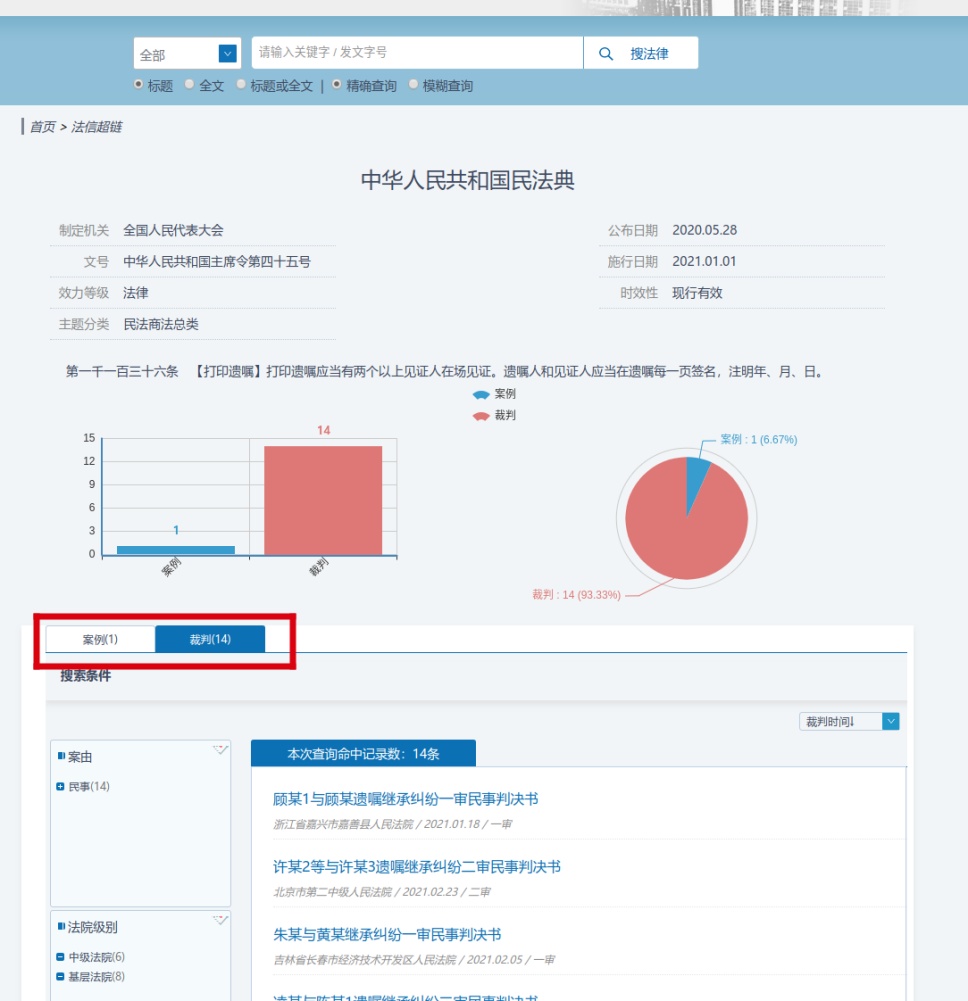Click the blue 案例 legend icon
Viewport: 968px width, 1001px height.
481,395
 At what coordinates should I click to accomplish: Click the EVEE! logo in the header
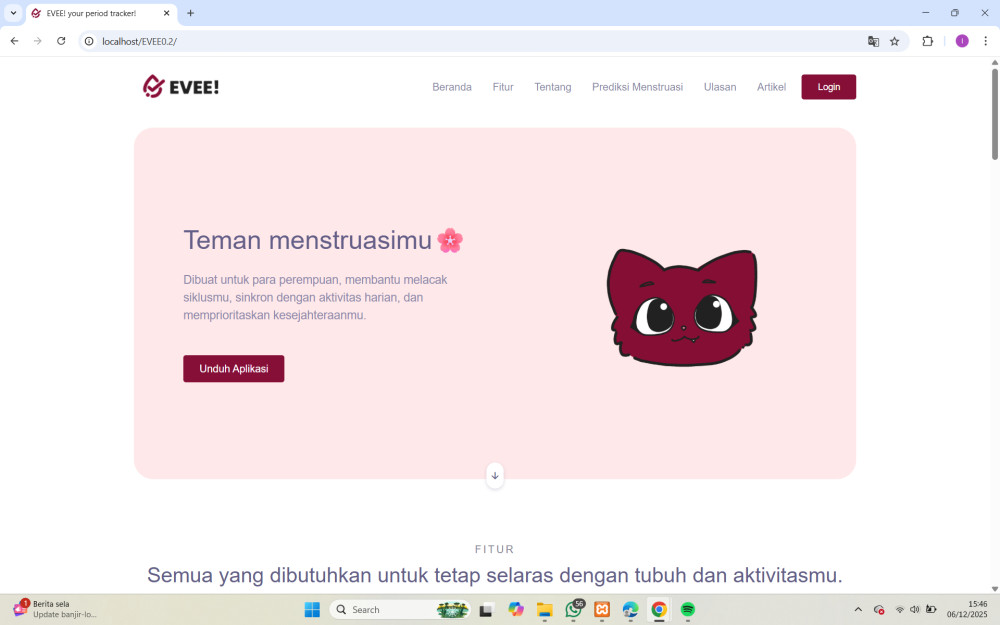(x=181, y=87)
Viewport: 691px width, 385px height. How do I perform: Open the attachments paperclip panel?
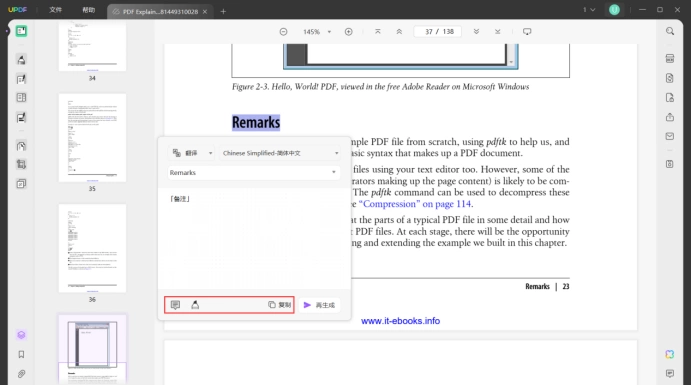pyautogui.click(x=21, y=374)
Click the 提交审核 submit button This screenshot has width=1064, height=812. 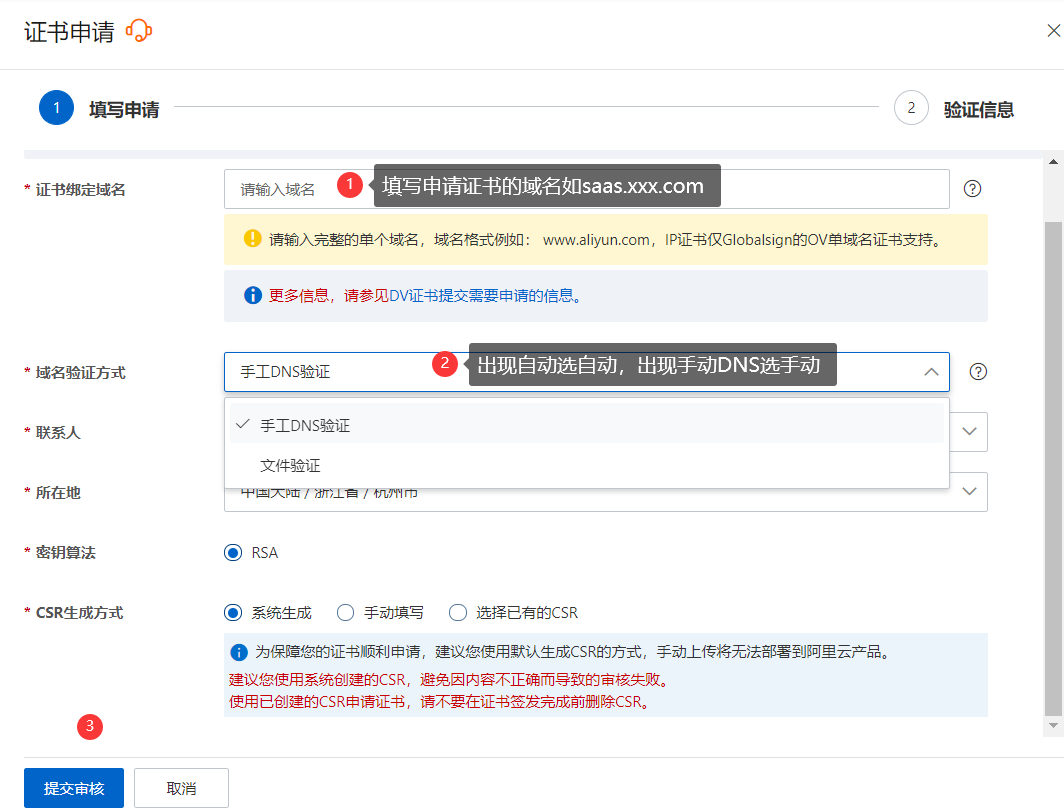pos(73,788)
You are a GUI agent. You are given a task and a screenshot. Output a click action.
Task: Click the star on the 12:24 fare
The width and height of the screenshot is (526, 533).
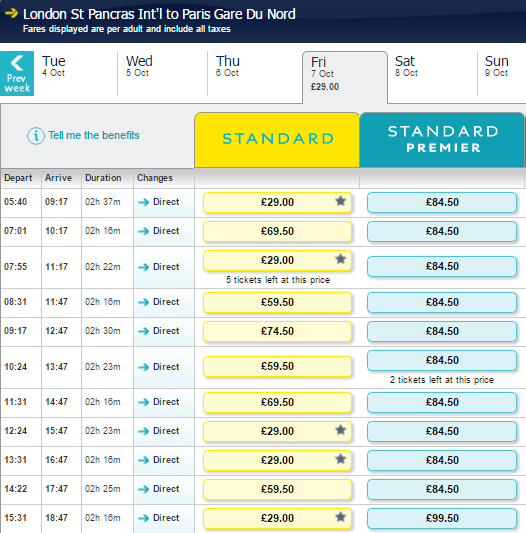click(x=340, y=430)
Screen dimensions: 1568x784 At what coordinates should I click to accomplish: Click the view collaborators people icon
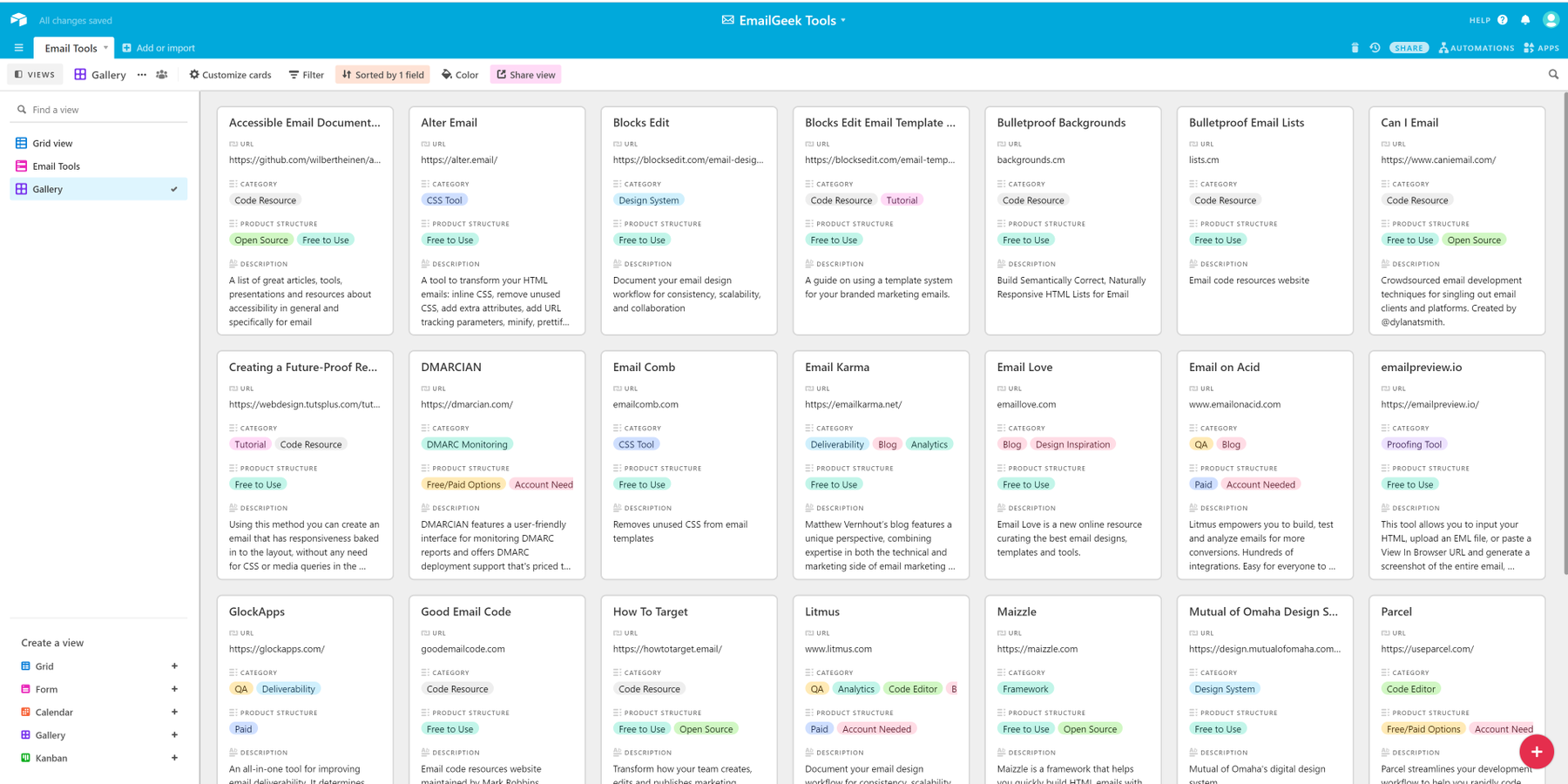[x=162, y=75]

***

### PROBLEM
Please copy out the entries word for word, starting with the line that contains "You are a GUI" and going on through the end of the entries. Leave the pictures out.

### TASK OUTPUT
You are a GUI agent. You are given a task and a screenshot. Output a click action.
Task: Click the star on the 12:24 fare
The width and height of the screenshot is (526, 533).
click(x=340, y=430)
Screen dimensions: 1568x784 At what coordinates should I click to accomplish: Click the view collaborators people icon
[x=162, y=75]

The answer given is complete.